As educators we need to stop projecting our personal experiences of studying at university onto today’s students. Instead of asking why our students are less engaged than previous cohorts, reporting that they don’t feel part of their university community or seemingly reluctant to form support groups with their peers, we need to start responding. We need to recognise the effect of their disrupted education during the ongoing pandemic and acknowledge that the future will be volatile too. We need to empathise and ask how we can help develop the skills and capabilities our students need to enable them to successfully transition to university life and to face future challenges. Skills such as coping with complex challenges and future uncertainty that they will need as they transition from learning to becoming. We often focus on protecting our students from failure when a better preparation for the uncertainties of life is to support them as they experience failure. By helping them to gain resilience, increase confidence and manage their fear of failure we start to remove barriers to learning and equip our students with the skills needed to thrive in their studies and beyond.
Tips For Building Student Resilience
- Create opportunities for students to experience low-stakes failure, e.g. campus-wide scavenger hunts during freshers week or non-assessed practicals/presentations. Post-task reflection activities can make these activities even more effective for building student resilience and encouraging a growth mindset.

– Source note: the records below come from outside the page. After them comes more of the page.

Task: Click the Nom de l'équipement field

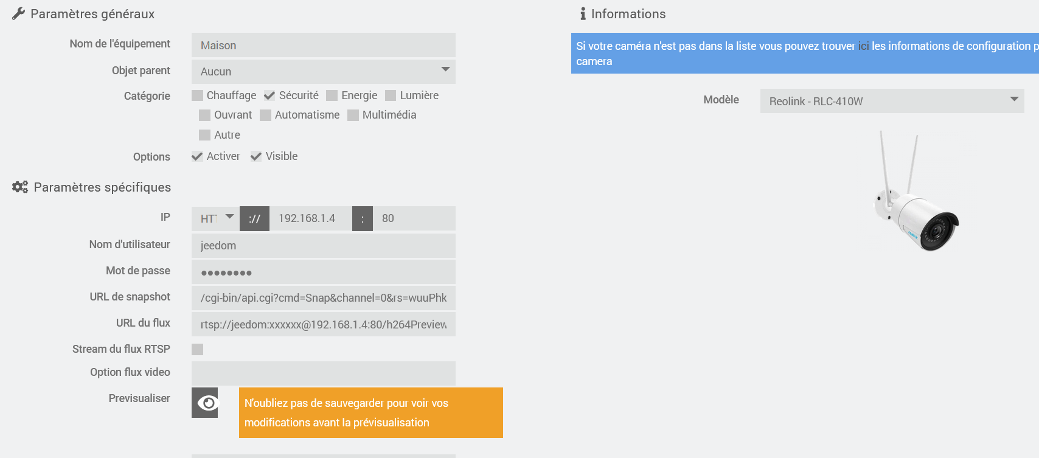Action: pyautogui.click(x=324, y=45)
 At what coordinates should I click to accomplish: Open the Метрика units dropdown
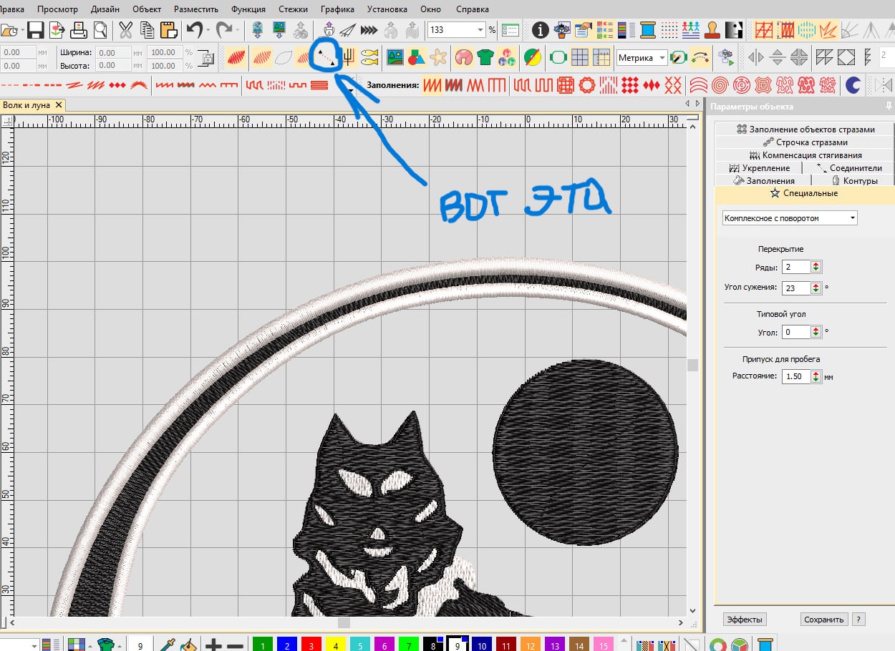(x=642, y=57)
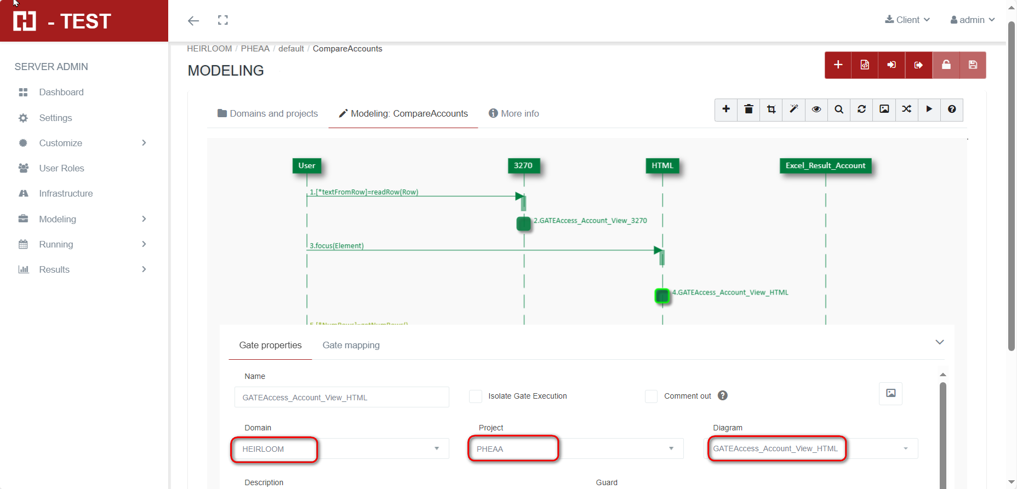The height and width of the screenshot is (489, 1017).
Task: Toggle the eye visibility icon in toolbar
Action: tap(816, 110)
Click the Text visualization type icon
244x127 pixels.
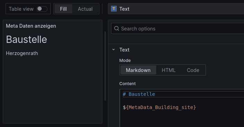point(114,9)
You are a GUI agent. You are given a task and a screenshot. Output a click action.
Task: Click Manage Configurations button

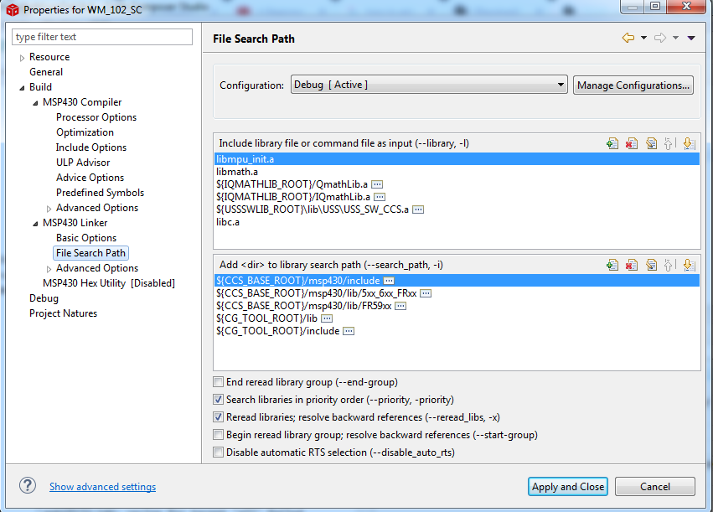[633, 85]

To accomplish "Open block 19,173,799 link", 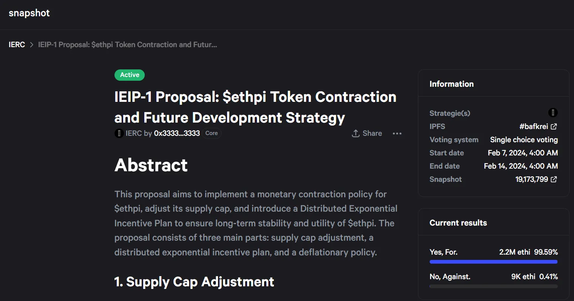I will 532,179.
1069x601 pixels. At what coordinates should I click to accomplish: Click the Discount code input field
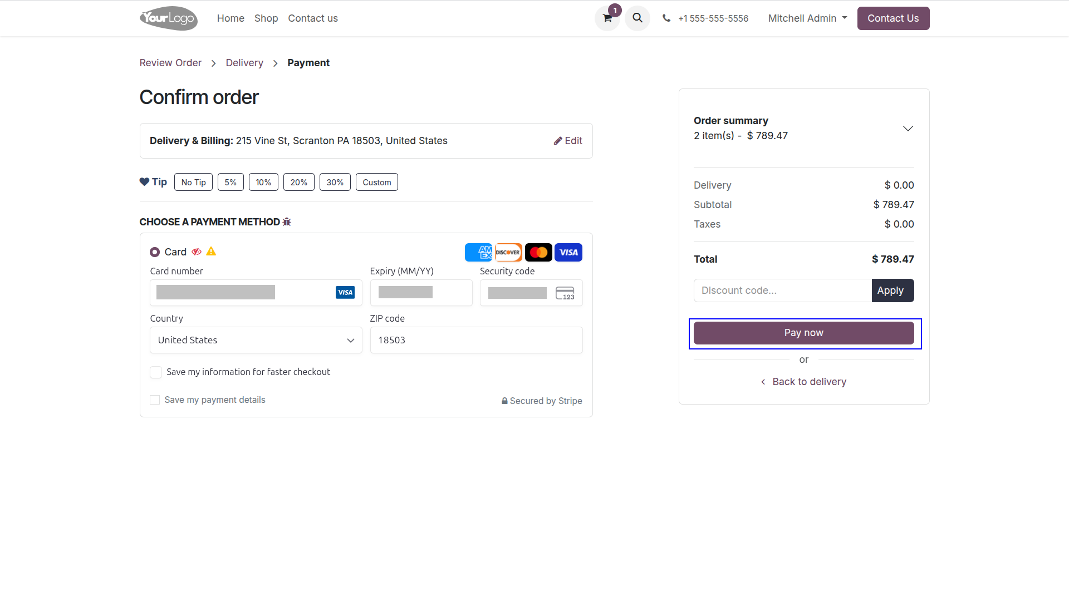coord(783,290)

- Engage students in activities which have only limited instructions requiring the students to make decisions about how to accomplish the task, e.g. classic team-building tasks of building a specified object (the tallest tower, widest bridge etc.) using an array of given items or a methodology to follow which lacks timings or quantities. Such opportunities encourage decision-making, groupwork skills and autonomy and if elements that require negotiation and discussion are incorporated, can be effective for building self-efficacy and confidence.
- Avoid repeating similar tasks, forms of assessment or activities and instead vary the “what” and “how” elements of what the students are asked to do. This encourages development of a variety of skills and experience of dealing with ‘the unknown’.
- Make use of low-stakes discussion prompts that ask students what they think rather than what they know e.g.
“How would a successful student prepare for this?”
“What do you notice about…?” or
“What tips do you have to help other students in the year ahead?”
Holding these discussions informal setting where all voices are heard can build self-confidence and a feeling of community amongst the student cohort.